GitHub Action that posts to a Mattermost webhook endpoint over OpenZiti

This GitHub workflow action uses Ziti Python SDK to post an event's payload information to a Mattermost instance over a Ziti connection. This allows the Mattermost server to remain private, i.e. not directly exposed to the internet.

See action.yml for descriptions of all available inputs.
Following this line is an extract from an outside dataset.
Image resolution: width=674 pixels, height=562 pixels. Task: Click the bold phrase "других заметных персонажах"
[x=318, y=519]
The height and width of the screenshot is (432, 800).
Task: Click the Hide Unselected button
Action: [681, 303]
name: ziti-mattermost-action-py
on:
  create:
  delete:
  issues:
  issue_comment:
  pull_request_review:
  pull_request_review_comment:
  pull_request:
  push:
  fork:
  release:
    types: [released]

jobs:
  ziti-webhook:
    runs-on: ubuntu-latest
    name: Ziti Mattermost Action - Py
    steps:
    - uses: openziti/ziti-mattermost-action-py@v1
      with:
        # Identity JSON containing key to access a Ziti network
        zitiId: ${{ secrets.ZITI_MATTERMOST_IDENTITY }}

        # URL to post the payload. Note that the `zitiId` must provide access to a service 
        # intercepting `my-mattermost-ziti-server`
        webhookUrl: 'https://{my-mattermost-ziti-server}/hook/{my-mattermost-webhook-id}}'

        eventJson: ${{ toJson(github.event) }}
        senderUsername: "GitHubZ"
        destChannel: "github-notifications"

The zitiId input is the JSON formatted string of an identity enrolled in an OpenZiti Network.

The identity can be created by enrolling via the ziti edge enroll path/to/jwt [flags] command. The ziti CLI executable can be obtained here.

This input value is a Mattermost "Incoming Webhook" URL available over an OpenZiti Network to the identity specified by zitiId. This URL should be configured in Mattermost to allow posting to any valid channel with any sender username. The default username will be the sender.login from the GitHub Action event.